Afghanistan:Merkel verurteilt Mord an Entwicklungshelfer

Die Politik reagiert bestürzt auf den Tod eines deutschen Entwicklungshelfers in Afghanistan. SPD-Fraktionschef Steinmeier besteht auf einem konkreten Abzugstermin.

Peter Blechschmidt, Berlin

Die SPD beharrt auf einem konkreten Termin für den Beginn des Abzugs der Bundeswehr aus Afghanistan. Davon mache die SPD ihre Zustimmung zu einer weiteren Verlängerung des Afghanistan-Mandats abhängig, sagte Fraktionschef Frank-Walter Steinmeier der Bild am Sonntag. Die Bundesregierung, aber auch der Grünen-Fraktionsvorsitzende Jürgen Trittin zeigten sich derweil bestürzt über den Tod eines deutschen Entwicklungshelfers, der an Heiligabend offenbar von Taliban ermordet worden war.

Afghanistan: Für die Zustimmung der SPD zum Afghanistan-Einsatz müsse der Beginn des Rückzugs im Mandat enthalten sein, sagt SPD-Fraktionschef Frank-Walter Steinmeier.

Für die Zustimmung der SPD zum Afghanistan-Einsatz müsse der Beginn des Rückzugs im Mandat enthalten sein, sagt SPD-Fraktionschef Frank-Walter Steinmeier.

(Foto: AFP)

Der Bundestag muss das Mandat für den Einsatz der Bundeswehr in Afghanistan im Januar um ein weiteres Jahr verlängern. "Für die Zustimmung der SPD muss der Beginn des Rückzugs im Mandat enthalten sein", sagte Steinmeier. Das sei "eine Frage der Glaubwürdigkeit". Schon im Afghanistan-Mandat vom Januar 2010 sei der beginnende Rückzug deutscher Soldaten beschrieben. "Das muss 2011 durch konkretes Tun untermauert werden."

Außenminister Guido Westerwelle (FDP) hatte vor zehn Tagen im Bundestag angekündigt, dass das Bundeswehr- Kontingent Ende 2011 erstmals reduziert werden könne. Dagegen will sich Verteidigungsminister Karl-Theodor zu Guttenberg (CSU) nicht auf Termine festlegen. Er betont, dass eine Truppenreduzierung von der jeweiligen Sicherheitslage abhänge. Steinmeier forderte von der Bundesregierung, sie solle "weniger Ehrgeiz in der Medienarbeit" und stattdessen "mehr Ehrgeiz zeigen, die Beendigung des Einsatzes vorzubereiten". Außer Streit zwischen Außen- und Verteidigungsminister sei davon wenig zu sehen.

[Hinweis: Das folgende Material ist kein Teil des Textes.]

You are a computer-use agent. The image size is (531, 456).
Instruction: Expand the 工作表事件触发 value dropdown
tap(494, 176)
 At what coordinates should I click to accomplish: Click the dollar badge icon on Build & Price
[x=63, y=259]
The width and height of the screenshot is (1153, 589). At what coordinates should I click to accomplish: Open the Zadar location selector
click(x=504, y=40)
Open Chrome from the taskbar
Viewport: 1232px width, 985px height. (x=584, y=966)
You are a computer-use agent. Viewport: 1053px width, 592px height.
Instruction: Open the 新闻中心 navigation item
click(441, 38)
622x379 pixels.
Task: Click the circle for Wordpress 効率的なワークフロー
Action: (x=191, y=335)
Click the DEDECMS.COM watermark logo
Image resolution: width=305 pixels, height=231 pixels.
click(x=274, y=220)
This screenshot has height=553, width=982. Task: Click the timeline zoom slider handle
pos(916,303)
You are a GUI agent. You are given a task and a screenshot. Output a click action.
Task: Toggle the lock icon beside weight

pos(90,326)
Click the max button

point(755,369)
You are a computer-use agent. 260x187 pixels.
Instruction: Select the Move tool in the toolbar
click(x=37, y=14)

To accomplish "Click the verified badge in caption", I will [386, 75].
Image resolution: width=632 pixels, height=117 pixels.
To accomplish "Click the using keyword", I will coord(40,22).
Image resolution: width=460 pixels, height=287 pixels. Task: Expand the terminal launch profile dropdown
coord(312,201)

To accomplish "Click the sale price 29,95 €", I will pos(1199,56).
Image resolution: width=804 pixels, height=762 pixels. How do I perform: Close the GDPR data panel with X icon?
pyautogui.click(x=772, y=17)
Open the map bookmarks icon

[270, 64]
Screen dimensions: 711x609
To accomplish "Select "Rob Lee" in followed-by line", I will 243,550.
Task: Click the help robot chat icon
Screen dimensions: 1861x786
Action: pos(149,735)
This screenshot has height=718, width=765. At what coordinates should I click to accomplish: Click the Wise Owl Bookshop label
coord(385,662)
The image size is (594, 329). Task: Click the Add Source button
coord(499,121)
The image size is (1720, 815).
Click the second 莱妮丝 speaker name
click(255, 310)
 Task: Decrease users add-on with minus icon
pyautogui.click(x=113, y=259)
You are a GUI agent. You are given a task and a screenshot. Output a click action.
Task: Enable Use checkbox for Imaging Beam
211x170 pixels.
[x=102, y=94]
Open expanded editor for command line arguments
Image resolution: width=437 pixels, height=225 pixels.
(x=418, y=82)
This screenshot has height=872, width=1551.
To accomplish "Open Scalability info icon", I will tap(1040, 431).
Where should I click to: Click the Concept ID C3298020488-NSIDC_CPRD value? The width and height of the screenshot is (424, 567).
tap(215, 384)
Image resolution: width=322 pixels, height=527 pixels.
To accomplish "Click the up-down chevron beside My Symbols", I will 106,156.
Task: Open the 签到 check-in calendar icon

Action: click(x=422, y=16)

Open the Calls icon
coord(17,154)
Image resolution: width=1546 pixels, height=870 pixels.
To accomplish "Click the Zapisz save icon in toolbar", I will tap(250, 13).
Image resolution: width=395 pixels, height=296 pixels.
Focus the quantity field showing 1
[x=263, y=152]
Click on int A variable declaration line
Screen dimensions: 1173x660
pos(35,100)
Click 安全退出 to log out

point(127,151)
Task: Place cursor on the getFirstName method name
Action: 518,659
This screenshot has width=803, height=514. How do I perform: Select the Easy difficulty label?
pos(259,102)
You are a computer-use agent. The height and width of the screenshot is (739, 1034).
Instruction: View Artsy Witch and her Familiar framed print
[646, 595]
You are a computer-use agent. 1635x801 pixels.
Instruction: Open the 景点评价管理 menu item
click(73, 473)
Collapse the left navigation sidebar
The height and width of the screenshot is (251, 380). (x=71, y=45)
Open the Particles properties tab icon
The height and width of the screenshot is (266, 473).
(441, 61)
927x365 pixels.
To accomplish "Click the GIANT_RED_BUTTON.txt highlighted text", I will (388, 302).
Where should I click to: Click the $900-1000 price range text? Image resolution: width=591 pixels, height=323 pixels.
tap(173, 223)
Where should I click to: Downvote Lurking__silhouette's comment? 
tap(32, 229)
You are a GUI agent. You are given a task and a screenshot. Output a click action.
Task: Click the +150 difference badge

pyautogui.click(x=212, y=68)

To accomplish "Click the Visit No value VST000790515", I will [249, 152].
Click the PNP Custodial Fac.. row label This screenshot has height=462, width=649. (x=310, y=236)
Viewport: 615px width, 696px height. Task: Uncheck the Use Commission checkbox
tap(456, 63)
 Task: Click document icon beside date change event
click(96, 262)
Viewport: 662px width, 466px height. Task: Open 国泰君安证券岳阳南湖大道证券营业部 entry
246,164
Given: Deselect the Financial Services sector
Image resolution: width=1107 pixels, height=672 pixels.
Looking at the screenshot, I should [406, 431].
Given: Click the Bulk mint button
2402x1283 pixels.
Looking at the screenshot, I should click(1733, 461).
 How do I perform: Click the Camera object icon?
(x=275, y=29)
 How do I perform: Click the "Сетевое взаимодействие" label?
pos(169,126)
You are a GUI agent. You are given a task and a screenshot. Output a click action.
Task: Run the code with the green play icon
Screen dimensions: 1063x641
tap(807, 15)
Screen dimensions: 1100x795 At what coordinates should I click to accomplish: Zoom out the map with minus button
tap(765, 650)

Bundeskanzlerin Angela Merkel und Entwicklungsminister Dirk Niebel (FDP) bekundeten den Angehörigen des getöteten deutschen Entwicklungshelfers ihr Mitgefühl. Der Ingenieur, der im Auftrag der deutschen Entwicklungsbank KfW ein Straßenbauprojekt zwischen den Städten Kholm und Kundus in Nord-Afghanistan beaufsichtigte, war am Samstag mit drei Mitarbeitern in einem Auto unterwegs. Die Angreifer eröffneten von zwei Motorrädern aus das Feuer auf den Wagen. Der Deutsche wurde schwer verletzt und starb später im Hospital des Bundeswehr-Feldlagers bei Masar-i-Scharif. Einer seiner afghanischen Begleiter wurde leicht verletzt.

Anschlag richtet sich gegen die Bevölkerung

Über die Täter herrschte nach Angaben des Entwicklungsministeriums (BMZ) am Sonntag noch keine Klarheit. Lokale Taliban-Führer reklamierten den Überfall als ihre Tat.

Merkel und Niebel betonten, der Anschlag richte sich gegen die Bevölkerung. Der Angriff zeige die Skrupellosigkeit der Terroristen, erklärte die Kanzlerin. Sie hätten kein Interesse an einer besseren Zukunft des Landes, sondern wollten die Wiederherstellung einer menschenverachtenden Gewaltherrschaft. Grünen-Fraktionschef Trittin sagte, der Mord mache deutlich, dass sich der Aufstand der Taliban nicht gegen eine angebliche Besatzung richte. "Sie kämpfen gegen die Entwicklung ihres eigenen Landes und die Verbesserung der Lebensbedingungen der eigenen Bevölkerung."

Im Auftrag deutscher Entwicklungshilfe-Organisationen sind nach Angaben des BMZ derzeit mehrere hundert internationale Experten in Afghanistan im Einsatz. Wie viele von ihnen Deutsche sind, konnte ein Sprecher am Sonntag allerdings nicht beziffern.